Philosophers and psychologists on the science of mind.
A couple of posts ago I linked to the BBC debate between Keith Laws and Rupert Reed debating whether Psychology is a science. Keith’s answer was a perhaps maybe if we clean up our act, and Ruperts and emphatic no. But go listen.
It resulted in a long twitter-debate, stretching over days. Someone likened it to watching Tarkovski. (I keep imagining a slow shot from Solaris that I watched this weekend in a, um, experiment, where we try to wed psychology and film studies).

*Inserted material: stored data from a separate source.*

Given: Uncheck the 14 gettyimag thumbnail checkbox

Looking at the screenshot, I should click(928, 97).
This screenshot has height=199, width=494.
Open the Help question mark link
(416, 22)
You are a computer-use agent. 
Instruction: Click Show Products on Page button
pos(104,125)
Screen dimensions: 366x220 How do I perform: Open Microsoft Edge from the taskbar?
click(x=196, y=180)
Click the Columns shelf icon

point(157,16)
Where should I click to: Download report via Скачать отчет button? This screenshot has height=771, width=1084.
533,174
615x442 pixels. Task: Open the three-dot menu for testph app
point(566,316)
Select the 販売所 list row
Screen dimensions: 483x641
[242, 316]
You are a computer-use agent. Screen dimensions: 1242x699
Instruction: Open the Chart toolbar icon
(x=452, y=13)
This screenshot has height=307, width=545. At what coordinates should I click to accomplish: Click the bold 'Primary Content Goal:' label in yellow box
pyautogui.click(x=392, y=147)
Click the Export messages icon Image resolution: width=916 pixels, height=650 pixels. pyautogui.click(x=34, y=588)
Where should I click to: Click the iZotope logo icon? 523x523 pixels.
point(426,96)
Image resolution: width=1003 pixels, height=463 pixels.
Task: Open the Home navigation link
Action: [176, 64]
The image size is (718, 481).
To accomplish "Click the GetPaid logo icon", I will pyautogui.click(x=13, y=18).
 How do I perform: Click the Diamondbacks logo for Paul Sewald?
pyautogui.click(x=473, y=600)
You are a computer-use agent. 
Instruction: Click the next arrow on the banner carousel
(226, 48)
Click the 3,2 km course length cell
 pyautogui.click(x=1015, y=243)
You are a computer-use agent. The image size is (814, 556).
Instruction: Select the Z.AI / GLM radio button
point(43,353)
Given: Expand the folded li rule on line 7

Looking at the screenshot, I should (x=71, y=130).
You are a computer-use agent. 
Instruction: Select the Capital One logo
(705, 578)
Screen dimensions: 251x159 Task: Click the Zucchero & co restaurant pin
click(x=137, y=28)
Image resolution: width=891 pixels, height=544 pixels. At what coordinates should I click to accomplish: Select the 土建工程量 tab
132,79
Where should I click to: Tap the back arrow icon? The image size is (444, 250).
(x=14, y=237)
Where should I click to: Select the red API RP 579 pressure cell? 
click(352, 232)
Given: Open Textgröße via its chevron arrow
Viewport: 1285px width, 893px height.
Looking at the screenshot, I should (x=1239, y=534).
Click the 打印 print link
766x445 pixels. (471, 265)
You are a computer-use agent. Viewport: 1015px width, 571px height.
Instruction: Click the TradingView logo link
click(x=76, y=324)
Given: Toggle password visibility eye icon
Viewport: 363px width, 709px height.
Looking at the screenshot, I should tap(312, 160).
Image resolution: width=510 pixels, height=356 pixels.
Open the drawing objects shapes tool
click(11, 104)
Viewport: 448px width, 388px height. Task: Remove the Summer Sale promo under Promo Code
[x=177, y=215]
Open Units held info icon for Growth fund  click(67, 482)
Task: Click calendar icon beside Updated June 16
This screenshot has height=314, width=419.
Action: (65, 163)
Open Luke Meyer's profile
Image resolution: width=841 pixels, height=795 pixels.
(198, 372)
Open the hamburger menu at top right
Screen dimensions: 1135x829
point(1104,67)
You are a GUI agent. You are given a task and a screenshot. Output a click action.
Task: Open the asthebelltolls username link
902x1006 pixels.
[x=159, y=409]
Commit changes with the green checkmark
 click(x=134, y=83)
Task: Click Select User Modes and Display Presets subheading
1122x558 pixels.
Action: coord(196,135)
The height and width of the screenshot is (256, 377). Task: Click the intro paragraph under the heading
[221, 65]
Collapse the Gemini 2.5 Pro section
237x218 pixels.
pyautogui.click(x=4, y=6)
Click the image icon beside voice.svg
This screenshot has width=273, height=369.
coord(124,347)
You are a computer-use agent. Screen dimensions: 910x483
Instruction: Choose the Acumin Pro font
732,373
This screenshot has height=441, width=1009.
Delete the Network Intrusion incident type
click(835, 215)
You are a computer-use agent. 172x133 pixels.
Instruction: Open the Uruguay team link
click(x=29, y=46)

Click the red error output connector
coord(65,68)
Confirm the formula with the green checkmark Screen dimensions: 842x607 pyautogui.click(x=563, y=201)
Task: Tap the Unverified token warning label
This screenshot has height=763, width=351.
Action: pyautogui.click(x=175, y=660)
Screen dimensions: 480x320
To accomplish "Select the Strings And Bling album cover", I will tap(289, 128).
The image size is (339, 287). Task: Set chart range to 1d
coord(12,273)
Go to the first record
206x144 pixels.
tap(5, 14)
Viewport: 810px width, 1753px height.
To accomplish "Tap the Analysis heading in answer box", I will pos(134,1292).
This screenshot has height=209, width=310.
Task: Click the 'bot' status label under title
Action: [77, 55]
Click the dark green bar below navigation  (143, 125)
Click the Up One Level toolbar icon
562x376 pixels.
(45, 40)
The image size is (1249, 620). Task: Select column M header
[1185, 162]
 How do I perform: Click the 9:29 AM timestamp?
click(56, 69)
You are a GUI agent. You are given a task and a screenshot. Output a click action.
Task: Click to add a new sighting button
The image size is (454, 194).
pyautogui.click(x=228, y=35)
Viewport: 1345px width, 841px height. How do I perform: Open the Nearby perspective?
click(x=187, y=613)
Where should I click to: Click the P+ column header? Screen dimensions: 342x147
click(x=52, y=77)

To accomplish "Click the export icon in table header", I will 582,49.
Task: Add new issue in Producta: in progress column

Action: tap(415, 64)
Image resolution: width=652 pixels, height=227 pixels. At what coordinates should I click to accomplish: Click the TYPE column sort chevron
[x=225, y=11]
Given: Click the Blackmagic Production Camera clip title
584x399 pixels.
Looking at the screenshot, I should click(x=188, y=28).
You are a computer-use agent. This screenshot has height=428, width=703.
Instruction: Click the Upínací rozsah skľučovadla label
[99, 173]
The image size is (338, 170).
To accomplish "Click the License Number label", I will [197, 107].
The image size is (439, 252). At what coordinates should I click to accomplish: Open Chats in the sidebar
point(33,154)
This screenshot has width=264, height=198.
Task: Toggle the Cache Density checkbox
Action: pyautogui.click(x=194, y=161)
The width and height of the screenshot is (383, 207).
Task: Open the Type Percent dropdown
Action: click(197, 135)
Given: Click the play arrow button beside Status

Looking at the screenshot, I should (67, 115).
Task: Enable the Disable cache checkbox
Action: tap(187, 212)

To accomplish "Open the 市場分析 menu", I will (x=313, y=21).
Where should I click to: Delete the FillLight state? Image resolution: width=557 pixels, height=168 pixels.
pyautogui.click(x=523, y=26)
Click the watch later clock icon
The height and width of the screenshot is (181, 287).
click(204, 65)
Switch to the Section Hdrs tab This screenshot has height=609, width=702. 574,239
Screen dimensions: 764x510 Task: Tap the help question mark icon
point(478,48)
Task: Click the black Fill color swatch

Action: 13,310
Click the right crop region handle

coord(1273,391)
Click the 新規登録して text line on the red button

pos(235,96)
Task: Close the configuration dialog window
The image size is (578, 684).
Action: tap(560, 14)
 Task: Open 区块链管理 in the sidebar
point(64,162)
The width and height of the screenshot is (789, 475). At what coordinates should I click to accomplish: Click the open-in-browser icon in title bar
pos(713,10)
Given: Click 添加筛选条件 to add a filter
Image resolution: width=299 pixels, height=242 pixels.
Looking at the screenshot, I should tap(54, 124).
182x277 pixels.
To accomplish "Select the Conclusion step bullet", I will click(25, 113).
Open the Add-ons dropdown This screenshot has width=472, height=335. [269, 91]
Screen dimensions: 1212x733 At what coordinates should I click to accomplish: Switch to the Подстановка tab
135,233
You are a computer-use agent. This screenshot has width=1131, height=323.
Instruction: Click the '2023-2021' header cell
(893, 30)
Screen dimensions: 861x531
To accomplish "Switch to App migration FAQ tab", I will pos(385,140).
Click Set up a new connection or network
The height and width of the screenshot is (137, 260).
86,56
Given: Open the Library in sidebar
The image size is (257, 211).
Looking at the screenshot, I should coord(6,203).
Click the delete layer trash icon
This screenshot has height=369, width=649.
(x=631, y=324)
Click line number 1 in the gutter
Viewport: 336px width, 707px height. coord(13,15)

It was storified. Here. Even I get one of mine enclosed. (I objected to Rupert saying we had access to the world, and should use that as psychology – which immediately brought to mind “the myth of the given” from Sellars. But, since I’m not really a philosopher, it also brought up all those researchers into us not knowing quite our own minds, from Gazzaniga, and Nisbet&Wilson, and invisible gorillas, and decision blindness, and confabulating perferences, and subtle adjustments to norms, and what not, mostly from that non-science that is psychology).
It is rather fascinating.
Then I read this, today, from Guy Longworth. Which I thought was rather lovely. And, figure was prompted by the debate (as he took part). Oh, he is a philosopher too.
Generally, I thought philosophers and psychologists got along, but maybe that is because the ones I hang out with are the ones in Cognitive Science. We kinda do the same thing.